_Work instruction_.
Across the data below, how many lines have the word "Iscriviti" in them? Respond with the number alone.

### Given data ###

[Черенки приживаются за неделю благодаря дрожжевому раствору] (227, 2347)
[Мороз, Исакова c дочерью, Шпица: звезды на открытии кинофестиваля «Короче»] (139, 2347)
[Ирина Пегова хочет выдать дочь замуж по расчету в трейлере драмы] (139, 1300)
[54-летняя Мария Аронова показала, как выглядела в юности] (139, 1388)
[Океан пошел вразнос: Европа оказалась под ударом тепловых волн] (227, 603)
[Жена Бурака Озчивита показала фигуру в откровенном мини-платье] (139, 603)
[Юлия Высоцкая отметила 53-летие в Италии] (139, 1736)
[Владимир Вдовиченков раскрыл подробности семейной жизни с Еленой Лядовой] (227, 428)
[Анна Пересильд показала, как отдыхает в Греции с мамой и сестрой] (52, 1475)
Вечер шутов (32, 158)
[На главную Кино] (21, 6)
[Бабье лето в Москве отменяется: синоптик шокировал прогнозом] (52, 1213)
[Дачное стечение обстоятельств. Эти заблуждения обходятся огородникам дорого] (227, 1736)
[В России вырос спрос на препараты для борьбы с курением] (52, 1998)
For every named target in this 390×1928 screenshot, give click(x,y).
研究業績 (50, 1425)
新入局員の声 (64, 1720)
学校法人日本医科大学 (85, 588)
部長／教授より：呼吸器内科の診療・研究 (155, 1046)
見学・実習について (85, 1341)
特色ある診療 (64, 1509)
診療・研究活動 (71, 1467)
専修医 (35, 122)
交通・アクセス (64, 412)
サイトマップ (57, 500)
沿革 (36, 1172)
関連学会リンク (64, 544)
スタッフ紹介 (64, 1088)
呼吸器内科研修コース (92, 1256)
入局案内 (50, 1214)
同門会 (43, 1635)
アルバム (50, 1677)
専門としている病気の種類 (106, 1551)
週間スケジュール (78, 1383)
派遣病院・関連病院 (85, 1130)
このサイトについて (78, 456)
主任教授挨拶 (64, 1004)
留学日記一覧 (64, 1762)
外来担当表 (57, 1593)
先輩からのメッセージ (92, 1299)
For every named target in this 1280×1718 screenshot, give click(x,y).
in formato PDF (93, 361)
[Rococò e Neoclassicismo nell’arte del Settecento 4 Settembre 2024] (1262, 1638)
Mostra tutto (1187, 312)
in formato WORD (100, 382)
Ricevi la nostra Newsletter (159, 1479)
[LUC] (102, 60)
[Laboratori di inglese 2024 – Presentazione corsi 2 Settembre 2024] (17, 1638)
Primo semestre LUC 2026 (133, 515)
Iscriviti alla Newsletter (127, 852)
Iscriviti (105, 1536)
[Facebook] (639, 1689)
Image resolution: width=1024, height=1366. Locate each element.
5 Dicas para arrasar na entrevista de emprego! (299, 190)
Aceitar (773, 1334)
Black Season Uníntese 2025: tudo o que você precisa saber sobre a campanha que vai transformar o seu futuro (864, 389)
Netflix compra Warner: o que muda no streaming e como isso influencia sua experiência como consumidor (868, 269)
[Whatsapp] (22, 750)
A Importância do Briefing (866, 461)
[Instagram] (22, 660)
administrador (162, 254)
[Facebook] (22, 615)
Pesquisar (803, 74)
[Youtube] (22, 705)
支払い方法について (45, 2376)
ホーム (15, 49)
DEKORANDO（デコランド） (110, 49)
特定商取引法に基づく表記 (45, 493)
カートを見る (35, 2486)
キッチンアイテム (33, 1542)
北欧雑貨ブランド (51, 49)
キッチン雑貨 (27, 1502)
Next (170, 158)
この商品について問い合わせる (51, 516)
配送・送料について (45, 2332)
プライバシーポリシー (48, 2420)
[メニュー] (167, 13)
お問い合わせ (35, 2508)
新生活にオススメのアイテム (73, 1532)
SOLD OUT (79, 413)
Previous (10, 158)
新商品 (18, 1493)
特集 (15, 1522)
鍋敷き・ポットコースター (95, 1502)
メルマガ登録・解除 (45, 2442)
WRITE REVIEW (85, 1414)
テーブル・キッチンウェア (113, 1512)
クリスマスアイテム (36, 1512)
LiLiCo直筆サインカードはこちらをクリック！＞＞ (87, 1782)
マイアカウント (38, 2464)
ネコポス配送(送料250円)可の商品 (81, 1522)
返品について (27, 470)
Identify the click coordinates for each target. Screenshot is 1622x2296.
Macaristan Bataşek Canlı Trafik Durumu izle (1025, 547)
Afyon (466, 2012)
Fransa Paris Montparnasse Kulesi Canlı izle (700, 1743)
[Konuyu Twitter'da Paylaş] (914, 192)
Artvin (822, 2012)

###

_Solution_.
2